§ Selected text
>> begin

Sometime around the middle of this decade no one is sure exactly when — executives on the go will begin carrying pocket-sized digital communicating devices. And although nobody is exactly sure what features these personal information gizmos will have, what they will cost, what they will look like or what they will be called, hundreds of computer industry officials and investors at the Mobile ’92 conference here last week agreed that the devices could become the foundation of the next great fortunes to be made in the personal computer business.

“We are writing Chapter 2 of the history of personal computers,” said Nobuo Mii, vice president and general manager of the International Business Machines Corporation’s entry systems division.

How rich is this lode? At one end of the spectrum is John Sculley, the chief executive of Apple Computer Inc., who says these personal communicators could be ‘the mother of all markets.’

At the other end is Andrew Grove, the chairman of the Intel Corporation, the huge chip maker based in Santa Clara, Calif. He says the idea of a wireless personal communicator in every pocket is “a pipe dream driven by greed.”

>> end

§ Task instructions
[1] Rewrite the paragraph of the text on pocket communicators that begins "Sometime around the middle of this decade" in fewer words, keeping its main facts.
[2] Substitute "managers" for "executives" in the text on pocket communicators, and give the passage from "Sometime around the" to "personal computer business." with that change.
The lines that come after this point are separate material and have no connection to the text above.

§ Data lines

>> begin

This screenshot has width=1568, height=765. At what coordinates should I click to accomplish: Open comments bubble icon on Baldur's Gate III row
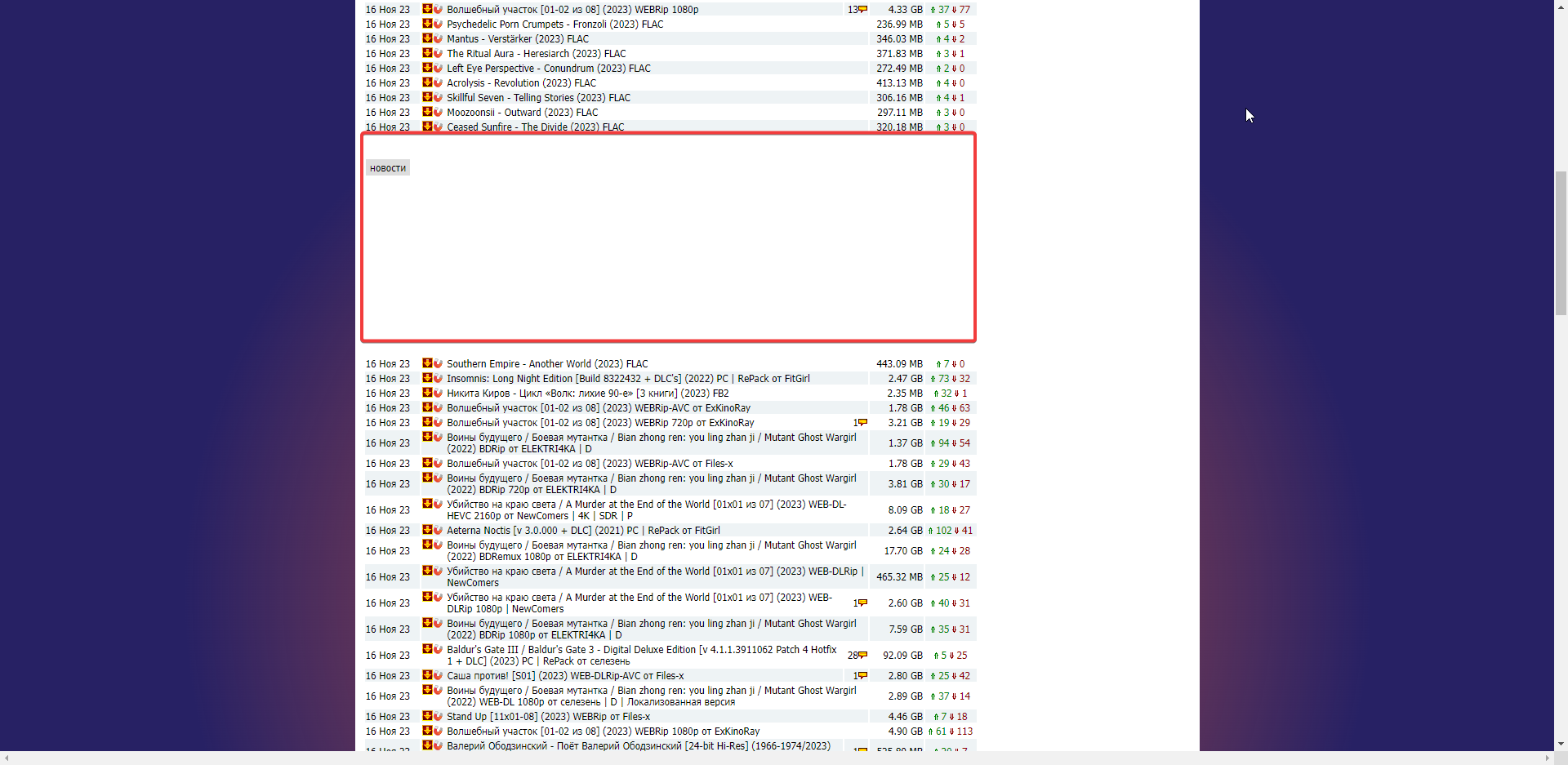point(862,655)
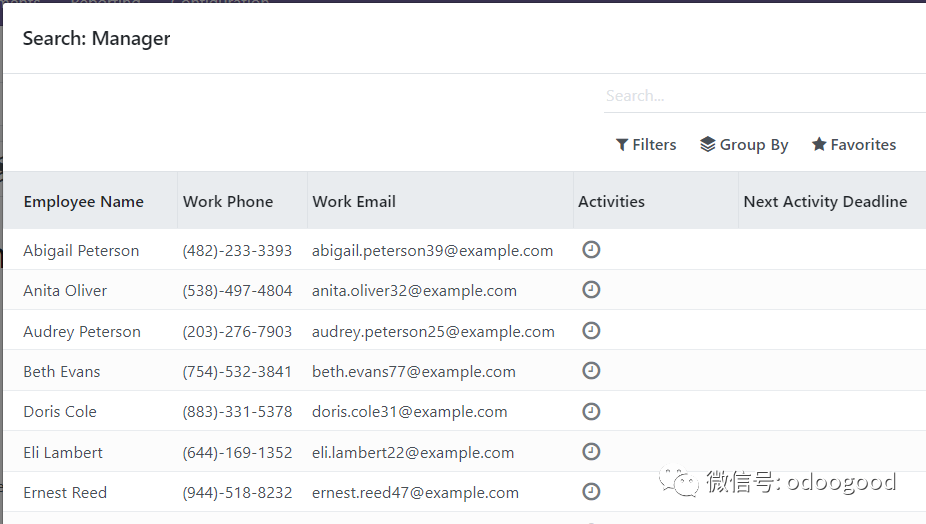
Task: Sort by Work Phone column header
Action: pos(228,202)
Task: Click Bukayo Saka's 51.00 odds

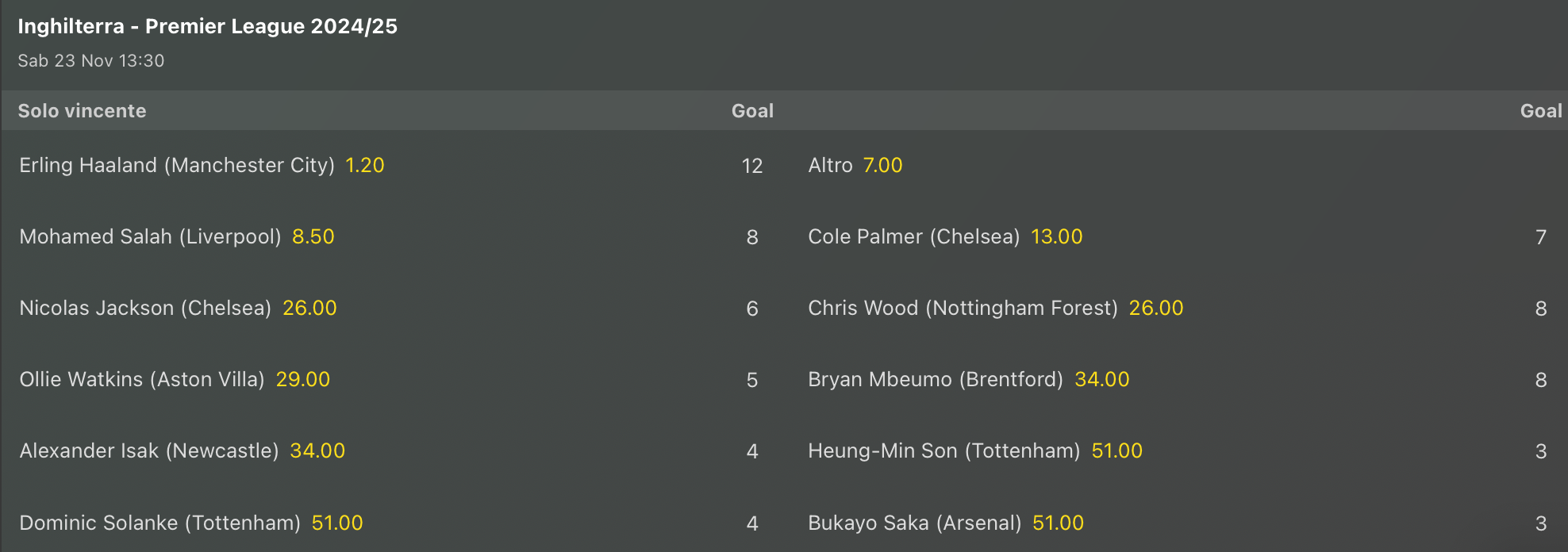Action: point(1058,523)
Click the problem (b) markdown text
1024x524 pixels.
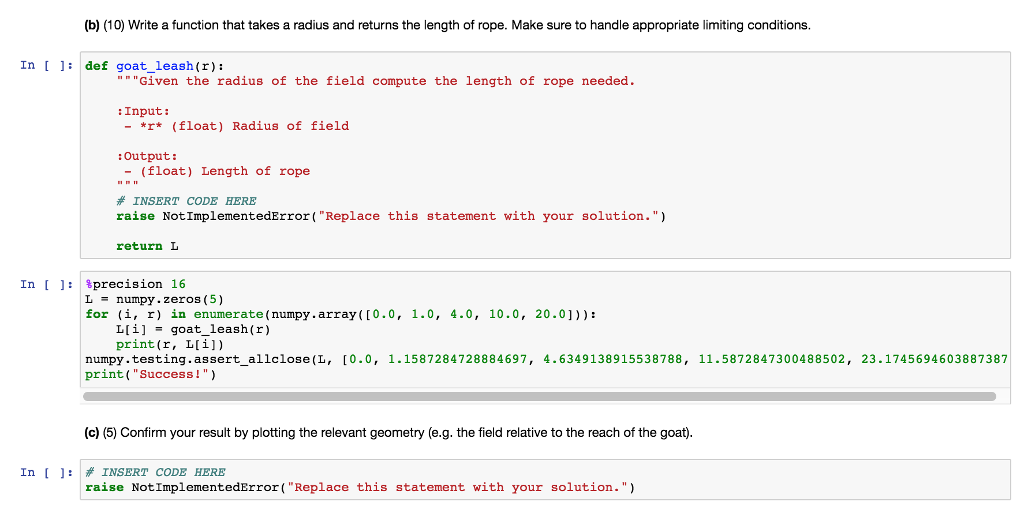447,25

>> end

§ Per-task answers
[1] Executives on the go will start carrying pocket-sized digital communicating devices around the middle of this decade, though no one knows exactly when. Their features, cost, appearance and name are still unknown. Even so, hundreds of computer industry officials and investors at last week's Mobile ’92 conference agreed that these devices could become the basis of the next great fortunes in the personal computer business.

[2]
Sometime around the middle of this decade no one is sure exactly when — managers on the go will begin carrying pocket-sized digital communicating devices. And although nobody is exactly sure what features these personal information gizmos will have, what they will cost, what they will look like or what they will be called, hundreds of computer industry officials and investors at the Mobile ’92 conference here last week agreed that the devices could become the foundation of the next great fortunes to be made in the personal computer business.